Entries on locating words and elements
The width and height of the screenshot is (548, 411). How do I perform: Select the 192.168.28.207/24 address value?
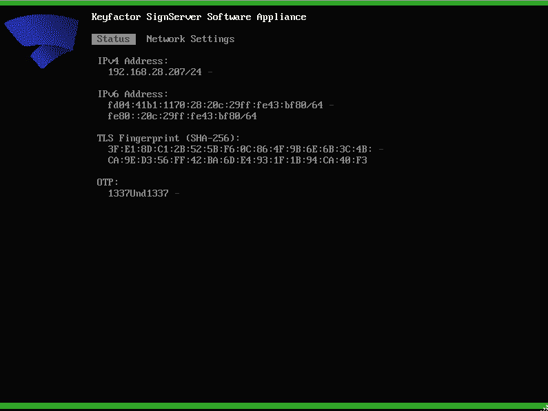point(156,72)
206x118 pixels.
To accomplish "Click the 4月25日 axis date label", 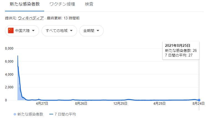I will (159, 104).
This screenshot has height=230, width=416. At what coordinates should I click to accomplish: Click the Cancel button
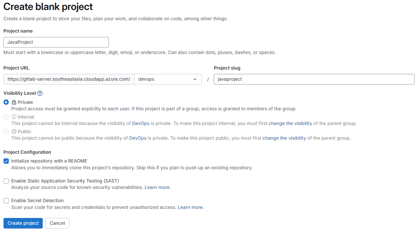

PROMPT:
Show every line of the items above that contains the string "width". Matching is case-sensitive.

EXERCISE ANSWER:
The width and height of the screenshot is (548, 411). How do I perform: Select the 192.168.28.207/24 address value?
This screenshot has height=230, width=416. At what coordinates should I click to accomplish: Click the Cancel button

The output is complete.